This description of economic thought before the General Theory comes from Robert Lucas and Thomas Sargent's 1978 article "After Keynesian Economics" (Lucas and Sargent [1978] 1984), and, to be fair to its authors, Keynes himself would not have entirely disowned it. Variations on this myth are widely believed, but the four volumes under review here thoroughly undermine it and rebuke the superficial scholarship nowadays prevailing in our leading departments of economics. This collection of papers on the business cycle spans the period 1860–1939, and not a word from Keynes is to be found in it, although he, along with such other notable absentees as Schumpeter, J. M. Clark, Hansen, Harrod, and Samuelson, will presumably turn up in one or more of the four subsequent volumes that will constitute the second and concluding set of this work.

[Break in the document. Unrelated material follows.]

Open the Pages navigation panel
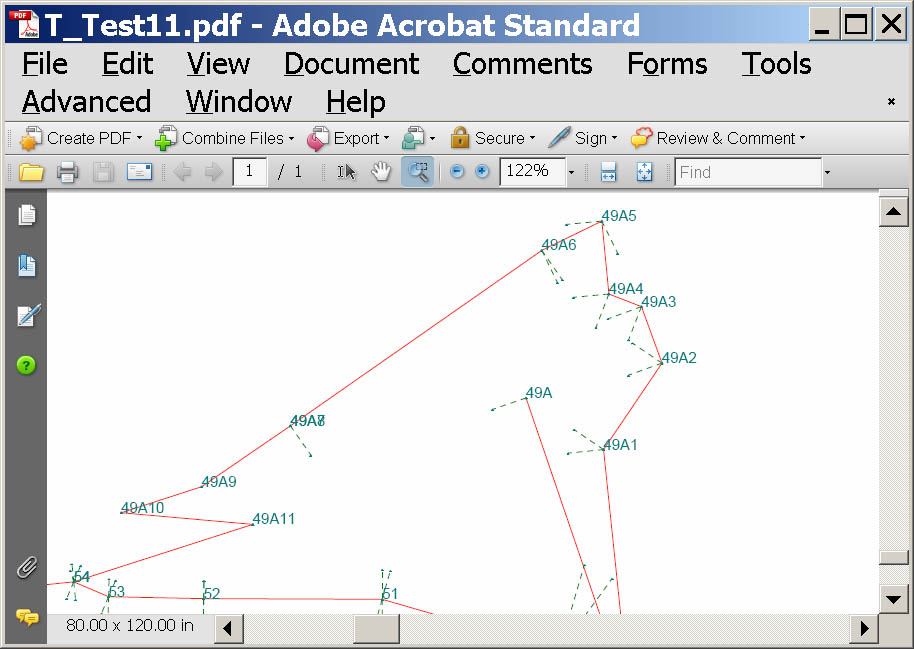 point(27,215)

Many of the usual suspects are here, however: John Stuart Mill on the credit cycle, Jevons on sunspots, Kitchin on short-term fluctuations, Kuznets on long waves, Fisher on money and debt deflation, Hawtrey on money, Pigou on psychological factors and the monetary system, Slutsky on summing random series, Frisch on impulses and responses, Mitchell on the need for theoretical eclecticism in the face of empirical evidence, and so on. There are also rarities from the English-language literature: John Mills writing on the "mental" element in the cycle in 1862; Alfred and Mary Marshall on wage stickiness and cyclical variation in real variables in 1879, and an older Marshall writing solo on fluctuations more generally in 1923; Henry Simons expounding the 1933 Chicago view of money and business cycles; Viner and Haberler offering radically opposed views of the role of monetary policy in a U.S. downswing that by 1932 was clearly getting out of hand; Dennis Robertson reviewing Aftalion and Tugan-Baranovsky in 1914, and in 1939 surveying the views of optimists, pessimists, and "Blondinians" (tightrope walkers) on the interwar experience. There are also some Continental contributions, long available in translation but not usually found in anthologies like this: Wicksell's 1907 paper titled "The Enigma of Business Cycles," Mises's 1924 exposition of what would become Austrian cycle theory, and Myrdal's 1931 critique of Wicksell's monetary theory, not to mention two generous helpings of Karl Marx.

Nevertheless, the particular value of Hagemann's collection to those whose reading fluency is confined to English lies in its inclusion of a substantial number of translations (from French, German, Italian, and Swedish), some original to this collection, and others whose previous appearances have been in sources hard to find in even above-average libraries: a hitherto untranslated 1908 paper by Wicksell; examples of the much neglected Italian tradition by Marco Fanno (1931) and Gustavo del Vecchio (1914); Erik Lundberg's 1930 essay "On the Concept of Economic Equilibrium"; and others that I shall mention below. Librarians who are disinclined to buy volumes consisting of reprints of material already on their shelves should take note of this. [End Page 589]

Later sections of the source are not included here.